COMPITI RICHIESTI
**a.** Aggiorna il testo su Monteverdi: riscrivi la parte che si apre con le parole contenenti "Si diffonde sugli" e si chiude con "così tanta sapienza?", sostituendo "madrigali" con "canzonette".
**b.** Come riassumeresti in due frasi il testo su Monteverdi?
**c.** Quali libri e opere, nominati nel testo su Monteverdi, Clericetti immagina presenti in casa del compositore?

BRANO DI TESTO

Clericetti, esperto della musica organistica del XVI secolo, ma versato anche nella musica francese dell’Ottocento, lavora per la Radio della Svizzera italiana. In circa 350 pagine racconta la vita e l’opera del “divino Claudio” (1567-1643), in un percorso storico mirato alle tre città che ne scandiscono la biografia: Cremona, Mantova, Venezia. Il compositore vive un periodo di grandi rivolgimenti politici e sociali, che sul piano artistico vede la nascita di un genere nuovo, l’opera in musica, destinato a modificare in breve tempo luoghi, ritmi, modi di produzione e gusti musicali. Clericetti illustra, fra l’altro, i divergenti aspetti e problemi posti dall’Orfeo mantovano (1607) – un’opera di corte ai tempi dei Gonzaga – e dall’Incoronazione di Poppea (1643), opera impresariale: lo fa toccando con penna leggera punti sensibili come l’intrinseca evasività delle fonti, la controversa attribuzione dell’Incoronazione allo stesso Monteverdi, le varianti rispetto ai libretti, la grafia delle musiche.

Si diffonde sugli otto, mirabili libri di madrigali: ne interroga i testi poetici nella struttura, nella veste linguistica, nel rapporto con l’espressione musicale. Include anche un’attenta considerazione della musica sacra, un genere nel quale Monteverdi diede capolavori altissimi come il Vespro del 1610 o la Selva morale del 1641. E nell’introduzione si lascia andare anche a un esercizio di “fantacritica”, così lo definisce: per spiegare il quadro mentale del compositore immagina quali libri e opere Monteverdi tenesse in casa. Di certo c’erano le Prose della volgar lingua di Bembo, le Rime del Tasso, Il pastor fido di Guarini, L’arte del contrappunto di Artusi, la Secchia rapita di Alessandro Tassoni, la Lira del Marino e tanti altri. Una riflessione sorge spontanea: sarebbe stato così grande, Claudio Monteverdi, se non avesse incamerato così tanta sapienza?

DATI DI INPUT
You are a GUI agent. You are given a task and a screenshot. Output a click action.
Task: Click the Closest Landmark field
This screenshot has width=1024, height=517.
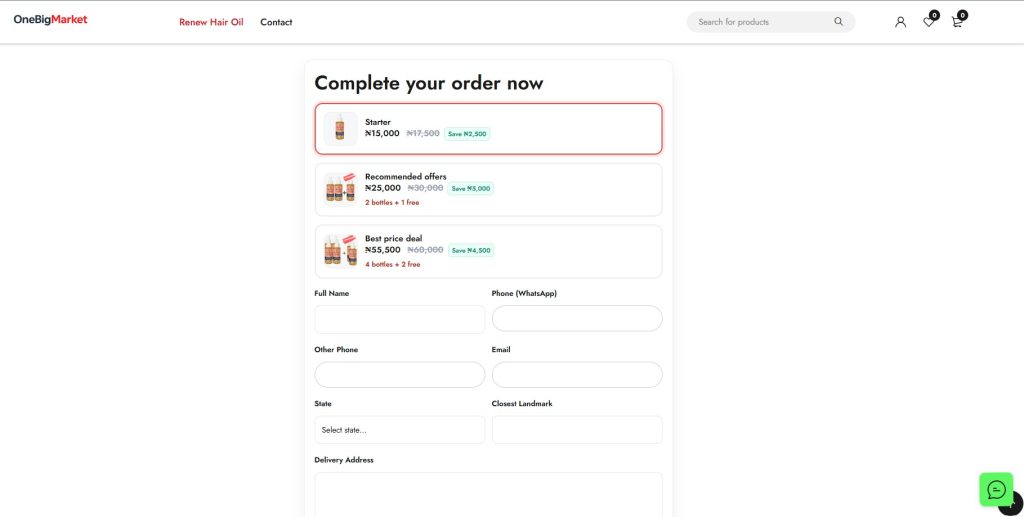tap(576, 430)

RISPOSTE FORNITE
**a.**
Si diffonde sugli otto, mirabili libri di canzonette: ne interroga i testi poetici nella struttura, nella veste linguistica, nel rapporto con l’espressione musicale. Include anche un’attenta considerazione della musica sacra, un genere nel quale Monteverdi diede capolavori altissimi come il Vespro del 1610 o la Selva morale del 1641. E nell’introduzione si lascia andare anche a un esercizio di “fantacritica”, così lo definisce: per spiegare il quadro mentale del compositore immagina quali libri e opere Monteverdi tenesse in casa. Di certo c’erano le Prose della volgar lingua di Bembo, le Rime del Tasso, Il pastor fido di Guarini, L’arte del contrappunto di Artusi, la Secchia rapita di Alessandro Tassoni, la Lira del Marino e tanti altri. Una riflessione sorge spontanea: sarebbe stato così grande, Claudio Monteverdi, se non avesse incamerato così tanta sapienza?

**b.** Clericetti, che lavora per la Radio della Svizzera italiana, racconta in circa 350 pagine la vita e l'opera di Claudio Monteverdi (1567-1643) seguendo le tre città della sua biografia, Cremona, Mantova e Venezia, e illustra i problemi posti dall'Orfeo e dall'Incoronazione di Poppea. Il libro si sofferma anche sugli otto libri di madrigali e sulla musica sacra, e nell'introduzione immagina quali libri e opere il compositore tenesse in casa.

**c.**
- Prose della volgar lingua di Bembo
- Rime del Tasso
- Il pastor fido di Guarini
- L'arte del contrappunto di Artusi
- Secchia rapita di Alessandro Tassoni
- Lira del Marino